- **Problem requirements**
Nothing in the data may be changed; retype all of it.

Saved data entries
--- START ---

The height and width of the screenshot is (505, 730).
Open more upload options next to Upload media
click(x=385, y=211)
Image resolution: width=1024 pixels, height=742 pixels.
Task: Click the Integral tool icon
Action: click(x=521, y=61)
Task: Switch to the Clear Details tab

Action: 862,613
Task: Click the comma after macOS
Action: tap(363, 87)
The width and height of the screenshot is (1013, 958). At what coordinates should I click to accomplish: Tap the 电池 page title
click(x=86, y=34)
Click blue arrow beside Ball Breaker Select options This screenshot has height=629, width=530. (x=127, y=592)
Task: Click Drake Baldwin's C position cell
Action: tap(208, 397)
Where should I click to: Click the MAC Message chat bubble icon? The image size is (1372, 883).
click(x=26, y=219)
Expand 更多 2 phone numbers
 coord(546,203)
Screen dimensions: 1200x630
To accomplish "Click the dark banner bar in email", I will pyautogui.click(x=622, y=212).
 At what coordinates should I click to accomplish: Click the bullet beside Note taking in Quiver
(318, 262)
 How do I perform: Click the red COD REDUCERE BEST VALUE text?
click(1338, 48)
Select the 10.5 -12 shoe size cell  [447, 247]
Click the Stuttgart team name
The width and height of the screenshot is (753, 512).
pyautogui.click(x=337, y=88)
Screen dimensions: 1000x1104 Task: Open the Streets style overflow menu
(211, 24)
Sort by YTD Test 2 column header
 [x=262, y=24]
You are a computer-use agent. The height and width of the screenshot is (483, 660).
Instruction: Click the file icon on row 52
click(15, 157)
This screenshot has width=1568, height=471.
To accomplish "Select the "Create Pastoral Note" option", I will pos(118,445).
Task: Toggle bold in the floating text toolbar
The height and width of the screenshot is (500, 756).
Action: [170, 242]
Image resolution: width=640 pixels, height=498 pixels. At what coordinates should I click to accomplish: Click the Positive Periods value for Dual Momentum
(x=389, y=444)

--- END ---

- **Task response**
The height and width of the screenshot is (505, 730).
Open more upload options next to Upload media
click(x=385, y=211)
Image resolution: width=1024 pixels, height=742 pixels.
Task: Click the Integral tool icon
Action: click(x=521, y=61)
Task: Switch to the Clear Details tab

Action: 862,613
Task: Click the comma after macOS
Action: tap(363, 87)
The width and height of the screenshot is (1013, 958). At what coordinates should I click to accomplish: Tap the 电池 page title
click(x=86, y=34)
Click blue arrow beside Ball Breaker Select options This screenshot has height=629, width=530. (x=127, y=592)
Task: Click Drake Baldwin's C position cell
Action: tap(208, 397)
Where should I click to: Click the MAC Message chat bubble icon? The image size is (1372, 883).
click(x=26, y=219)
Expand 更多 2 phone numbers
 coord(546,203)
Screen dimensions: 1200x630
To accomplish "Click the dark banner bar in email", I will pyautogui.click(x=622, y=212).
 At what coordinates should I click to accomplish: Click the bullet beside Note taking in Quiver
(318, 262)
 How do I perform: Click the red COD REDUCERE BEST VALUE text?
click(1338, 48)
Select the 10.5 -12 shoe size cell  [447, 247]
Click the Stuttgart team name
The width and height of the screenshot is (753, 512).
pyautogui.click(x=337, y=88)
Screen dimensions: 1000x1104 Task: Open the Streets style overflow menu
(211, 24)
Sort by YTD Test 2 column header
 [x=262, y=24]
You are a computer-use agent. The height and width of the screenshot is (483, 660).
Instruction: Click the file icon on row 52
click(15, 157)
This screenshot has width=1568, height=471.
To accomplish "Select the "Create Pastoral Note" option", I will pos(118,445).
Task: Toggle bold in the floating text toolbar
The height and width of the screenshot is (500, 756).
Action: [170, 242]
Image resolution: width=640 pixels, height=498 pixels. At what coordinates should I click to accomplish: Click the Positive Periods value for Dual Momentum
(x=389, y=444)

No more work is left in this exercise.